Abstract

ABSTRACT This paper focuses on youth’s constructions of their national identities in two contrasting Muslim-majority contexts – Senegal and Pakistan – with very different histories of nation-state formation and post-independence trajectories. Drawing on case study research, we take up the historical specificities of their respective state formations and emergence as independent nations from their colonial past. After describing our theoretical frameworks and research methodology, we present our analysis of the identity narratives of 65 Pakistani and 75 Senegalese youth. We show that youth in both contexts were proud of their democracies, although with different inflections in each context. Our analysis shows that youth’s national imaginaries were predominantly produced with reference to significant external others which had deep historical roots. In Pakistan, this involved the external other of India, an articulation that has been historically sedimented on religious grounds since their partition. In more contemporary times, youth imaginaries of religion and nation remained intertwined, being constructed together against external others associated with the ‘War on Terror’. Similarly, religion was central to the national imaginaries of Senegalese youth.
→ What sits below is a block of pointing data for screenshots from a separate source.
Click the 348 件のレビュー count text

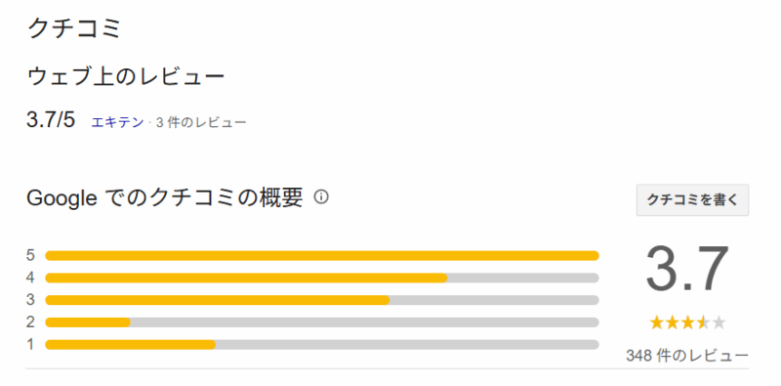point(687,356)
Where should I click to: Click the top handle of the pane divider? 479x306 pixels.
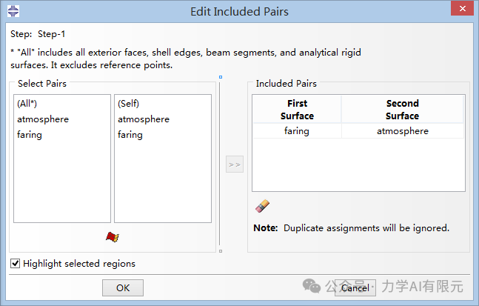(x=221, y=77)
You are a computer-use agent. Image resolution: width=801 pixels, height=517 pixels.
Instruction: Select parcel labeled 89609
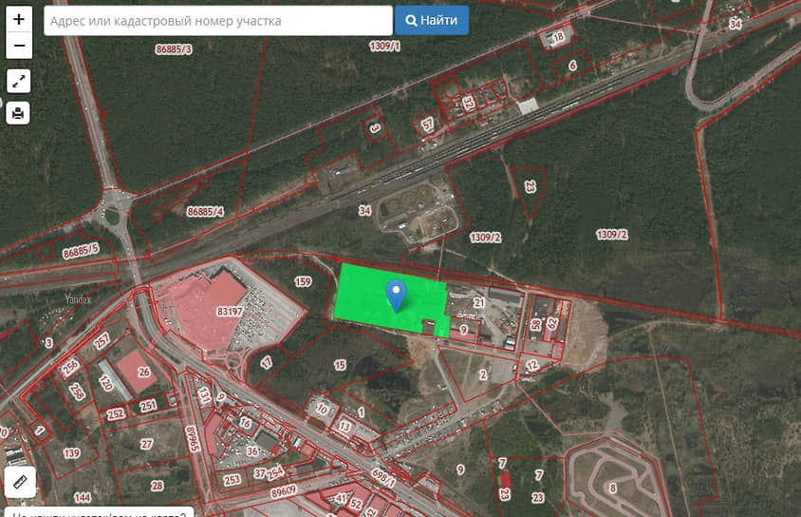(284, 491)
Senegal’s Sufi leaders were constructed as national icons and particularly valorised for their peaceful resistance to the colonial ‘other’. Youth also valued Senegal’s syncretic forms of Islam, constructing this against ‘jihadist’ Islam that they associated with other African, Middle Eastern and South Asian nations. Finally, our analysis highlights how the salience of external others in youth narratives in our two case studies worked to diminish the significance of internal differences and make internal power hierarchies invisible.